According to him, “adapting to a shifting coverage and financial environment has become a crucial concern for Chinese businesses in the US.”

Since Trump’s first management, Foreign direct purchase in the US has decreased significantly, and the trend has continued under Biden’s administration as a result of US-wide tightening US restrictions, particularly in the high-tech sector.

According to the most recent US official statistics, that funding was US$ 28 billion in 2023, down 6.2 % from 2022, with the exception of banks and other related institutions.

Despite the thaw this weekend, several former US trade representatives on Monday stressed the uncertainty afflicting the US-China trade relationship.

Charlene Barshefsky, the trade representative of former US president Bill Clinton, stated at an event held at the Centre for Strategic and International Studies that she didn’t pay much attention to what the particular tariff rate is because it will change 10, 000 times between now and 90 days from now.

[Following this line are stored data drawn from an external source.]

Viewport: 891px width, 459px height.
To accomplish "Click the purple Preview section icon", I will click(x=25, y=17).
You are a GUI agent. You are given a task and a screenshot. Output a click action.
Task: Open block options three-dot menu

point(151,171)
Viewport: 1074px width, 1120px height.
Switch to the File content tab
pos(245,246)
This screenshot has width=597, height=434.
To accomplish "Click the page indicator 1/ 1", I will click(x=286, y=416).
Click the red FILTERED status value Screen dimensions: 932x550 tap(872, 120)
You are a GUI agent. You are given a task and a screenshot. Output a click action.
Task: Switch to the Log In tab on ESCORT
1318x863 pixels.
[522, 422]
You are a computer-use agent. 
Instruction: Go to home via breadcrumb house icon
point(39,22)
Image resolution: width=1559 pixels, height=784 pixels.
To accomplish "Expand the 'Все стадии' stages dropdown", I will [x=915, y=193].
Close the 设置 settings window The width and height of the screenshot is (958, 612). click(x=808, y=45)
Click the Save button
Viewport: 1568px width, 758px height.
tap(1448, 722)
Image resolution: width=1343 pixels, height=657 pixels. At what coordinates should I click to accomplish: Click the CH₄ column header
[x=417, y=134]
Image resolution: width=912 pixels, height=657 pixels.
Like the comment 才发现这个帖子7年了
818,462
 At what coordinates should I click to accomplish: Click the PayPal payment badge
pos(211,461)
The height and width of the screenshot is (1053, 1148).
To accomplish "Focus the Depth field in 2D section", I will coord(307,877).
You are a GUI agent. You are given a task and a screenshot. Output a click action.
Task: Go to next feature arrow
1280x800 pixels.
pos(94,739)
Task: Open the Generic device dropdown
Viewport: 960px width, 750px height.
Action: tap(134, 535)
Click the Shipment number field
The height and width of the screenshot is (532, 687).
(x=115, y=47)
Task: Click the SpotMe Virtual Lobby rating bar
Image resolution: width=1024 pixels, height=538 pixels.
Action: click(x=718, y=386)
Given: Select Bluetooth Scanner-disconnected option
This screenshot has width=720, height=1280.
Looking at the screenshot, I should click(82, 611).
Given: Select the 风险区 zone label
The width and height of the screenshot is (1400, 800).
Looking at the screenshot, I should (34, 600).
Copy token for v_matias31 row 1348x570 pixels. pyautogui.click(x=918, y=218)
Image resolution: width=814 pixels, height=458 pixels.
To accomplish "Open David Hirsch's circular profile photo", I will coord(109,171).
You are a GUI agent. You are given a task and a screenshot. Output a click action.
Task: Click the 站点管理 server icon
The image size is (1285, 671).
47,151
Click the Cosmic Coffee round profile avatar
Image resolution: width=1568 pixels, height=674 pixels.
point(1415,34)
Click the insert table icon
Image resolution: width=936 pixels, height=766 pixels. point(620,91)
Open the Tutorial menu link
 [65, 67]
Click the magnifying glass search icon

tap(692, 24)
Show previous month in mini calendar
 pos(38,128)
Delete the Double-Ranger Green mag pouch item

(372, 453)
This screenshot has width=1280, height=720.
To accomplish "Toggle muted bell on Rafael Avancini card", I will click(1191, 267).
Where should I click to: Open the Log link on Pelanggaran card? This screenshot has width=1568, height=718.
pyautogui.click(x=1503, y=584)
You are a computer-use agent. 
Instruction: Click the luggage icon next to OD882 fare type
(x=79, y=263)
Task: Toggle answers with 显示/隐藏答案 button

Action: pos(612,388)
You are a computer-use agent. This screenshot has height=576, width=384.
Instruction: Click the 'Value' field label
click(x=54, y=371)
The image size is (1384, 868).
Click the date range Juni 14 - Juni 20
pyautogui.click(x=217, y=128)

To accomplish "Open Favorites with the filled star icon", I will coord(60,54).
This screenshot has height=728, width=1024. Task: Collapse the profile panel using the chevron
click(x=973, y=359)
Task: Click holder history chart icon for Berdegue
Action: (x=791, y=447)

Barshefsky, who helped negotiate China’s accession to the World Trade Organization, added that it was “good” that both sides, particularly the US, had” climbed down from the ledge” and recognized the need to return to “managing” rather than” transforming” the bilateral relationship.

The 90-day tariff reduction, according to Carla Hills, former president George W. Bush’s top trade envoy, is a “very small step forward” in terms of easing uncertainty, saying it lacks the long-term security that businesses require.

” There may be some purchases to quickly get ahead of a problem,” she said, but US markets and businesses are still unsure of what the regulations will be in our own country overall.